New England Patriots quarterback Tom Brady faces an uncertain future in the wake of Saturday's AFC Wild Card playoff loss to the Tennessee Titans.

FOXBOROUGH — Is this the end?

That's the question on everyone's mind after Saturday's dispiriting 20-13 AFC Wild Card playoff loss to the Tennessee Titans. After two decades of dominance and an epic run of four Super Bowl appearances and three titles in five years, is this how the Patriots Dynasty finally crumbles?

It sure felt that way on Saturday night. After years of watching Tom Brady and Bill Belichick outplay and outsmart opposing teams, the Patriots finally looked mortal. When given an opportunity to pull off a game-winning fourth quarter drive, the Patriots punted. When the defense had a chance to get off the field and give Brady one last real chance, it couldn't. When Brady finally did get one last chance for a miracle, his pass was intercepted for a touchdown — by former Patriot cornerback Logan Ryan of all people.

Put simply, the magic wasn't there. And what was left just wasn't good enough to get the job done.

That much is clear. What's not clear is what happens next.

Tom Brady is 42 years old, and on March 18 he will become a free agent for the first time in his career. While still capable of winning games, Brady's play noticeably declined this fall, and at 43 he's entering the final rounds of a battle that Father Time will eventually win.

Has Brady played his last game with the Patriots? He wouldn't say, and while he did say that it's "pretty unlikely" he'll retire, it's a possibility that can't be ruled out.

But whether or not Brady returns, big changes are clearly coming to 1 Patriot Place.

Tight end Ben Watson will almost certainly retire. Defensive backs Devin and Jason McCourty have hinted that they might consider walking away too, and special teams captain Matthew Slater will decide on his future as well.

They aren't the only ones.

All-Pro left guard Joe Thuney will be a free agent and in all likelihood has a huge payday coming his way. Center Ted Karras, linebackers Kyle Van Noy, Jamie Collins and Elandon Roberts, wide receiver Phillip Dorsett, defensive tackle Danny Shelton and special teamer Nate Ebner will all be entering free agency as well, and it's a virtual certainty that at least some of those players will move on.
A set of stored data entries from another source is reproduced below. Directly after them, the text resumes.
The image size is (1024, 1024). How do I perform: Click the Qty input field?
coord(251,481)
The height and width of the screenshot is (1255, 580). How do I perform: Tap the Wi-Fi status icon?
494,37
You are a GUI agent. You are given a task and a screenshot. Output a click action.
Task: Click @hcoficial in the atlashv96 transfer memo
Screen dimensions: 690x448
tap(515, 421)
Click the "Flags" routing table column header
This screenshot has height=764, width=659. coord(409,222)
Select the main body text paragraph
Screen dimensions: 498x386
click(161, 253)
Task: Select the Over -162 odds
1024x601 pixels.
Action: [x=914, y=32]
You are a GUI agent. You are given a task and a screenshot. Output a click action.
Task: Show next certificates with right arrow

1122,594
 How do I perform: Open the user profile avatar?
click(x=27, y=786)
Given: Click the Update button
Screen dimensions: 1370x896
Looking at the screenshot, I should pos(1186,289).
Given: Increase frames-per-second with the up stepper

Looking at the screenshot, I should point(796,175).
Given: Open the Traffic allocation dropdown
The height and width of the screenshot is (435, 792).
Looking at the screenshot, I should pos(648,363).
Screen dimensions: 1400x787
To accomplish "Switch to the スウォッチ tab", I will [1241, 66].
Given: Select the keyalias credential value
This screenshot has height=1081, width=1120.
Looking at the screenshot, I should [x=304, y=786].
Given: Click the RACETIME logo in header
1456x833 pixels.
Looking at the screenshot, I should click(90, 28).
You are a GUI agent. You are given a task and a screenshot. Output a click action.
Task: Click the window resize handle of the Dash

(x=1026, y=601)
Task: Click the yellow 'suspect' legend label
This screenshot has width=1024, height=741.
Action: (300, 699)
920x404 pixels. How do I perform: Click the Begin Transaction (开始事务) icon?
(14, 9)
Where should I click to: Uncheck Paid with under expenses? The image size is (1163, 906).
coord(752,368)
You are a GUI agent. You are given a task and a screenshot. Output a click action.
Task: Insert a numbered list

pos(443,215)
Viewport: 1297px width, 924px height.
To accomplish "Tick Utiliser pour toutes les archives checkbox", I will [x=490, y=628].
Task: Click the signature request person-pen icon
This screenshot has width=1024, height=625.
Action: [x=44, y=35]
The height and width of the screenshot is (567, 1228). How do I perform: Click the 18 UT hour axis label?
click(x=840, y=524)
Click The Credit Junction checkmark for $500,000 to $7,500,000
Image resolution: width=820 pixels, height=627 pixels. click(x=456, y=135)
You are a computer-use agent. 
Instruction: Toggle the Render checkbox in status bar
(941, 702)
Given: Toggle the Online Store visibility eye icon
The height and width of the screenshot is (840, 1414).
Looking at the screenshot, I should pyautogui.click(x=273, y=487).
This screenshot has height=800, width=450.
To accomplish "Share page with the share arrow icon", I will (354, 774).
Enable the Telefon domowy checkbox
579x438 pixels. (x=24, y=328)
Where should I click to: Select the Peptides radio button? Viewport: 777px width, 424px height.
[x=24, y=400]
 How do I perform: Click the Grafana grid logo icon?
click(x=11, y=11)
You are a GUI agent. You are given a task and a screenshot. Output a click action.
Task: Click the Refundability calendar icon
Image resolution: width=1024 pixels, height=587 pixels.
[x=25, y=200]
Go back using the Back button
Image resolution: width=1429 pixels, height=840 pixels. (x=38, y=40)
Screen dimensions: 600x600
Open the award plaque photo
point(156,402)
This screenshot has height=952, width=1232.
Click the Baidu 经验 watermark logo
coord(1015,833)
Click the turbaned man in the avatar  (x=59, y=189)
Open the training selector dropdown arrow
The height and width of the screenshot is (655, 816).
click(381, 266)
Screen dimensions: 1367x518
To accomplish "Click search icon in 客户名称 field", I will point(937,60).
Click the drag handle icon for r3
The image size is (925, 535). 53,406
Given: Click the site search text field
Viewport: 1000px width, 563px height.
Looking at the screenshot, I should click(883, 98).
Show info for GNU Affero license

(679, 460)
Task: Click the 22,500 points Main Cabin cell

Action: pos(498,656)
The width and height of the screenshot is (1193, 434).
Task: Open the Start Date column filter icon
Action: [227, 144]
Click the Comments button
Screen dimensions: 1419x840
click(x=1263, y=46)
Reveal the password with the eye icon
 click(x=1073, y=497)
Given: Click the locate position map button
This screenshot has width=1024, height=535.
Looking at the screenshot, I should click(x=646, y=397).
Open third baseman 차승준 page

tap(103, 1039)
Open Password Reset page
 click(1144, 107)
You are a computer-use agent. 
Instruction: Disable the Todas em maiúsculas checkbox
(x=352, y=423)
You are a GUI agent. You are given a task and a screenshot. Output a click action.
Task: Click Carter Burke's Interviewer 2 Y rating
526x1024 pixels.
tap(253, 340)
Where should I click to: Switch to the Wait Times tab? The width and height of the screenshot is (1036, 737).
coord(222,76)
"You have a core group of guys that are now 30-plus, that always has question marks," Devin McCourty said. "Are we going to be as good? Are we going to retire? All of those questions continuously come up and I think it's important to just take some time away, be with our families and figure out the situation going forward, just like I know all the Patriots will do the same thing."

Change doesn't necessarily have to be bad though. This year's team was clearly lacking on offense across the board, and an infusion of new talent might be just what the doctor ordered. With a good draft, some smart free agent signings and improvement from the returning players, there's no reason why Tom Brady couldn't come back and get the Patriots back into championship contention one more time.

But uncomfortable as it is to imagine, it's just as likely that Saturday really was the end of an era, and that things are about to get a lot worse before they get better.

Only time will tell what comes next, but this much is sure — the future of the New England Patriots is as uncertain as it's been in more than 20 years.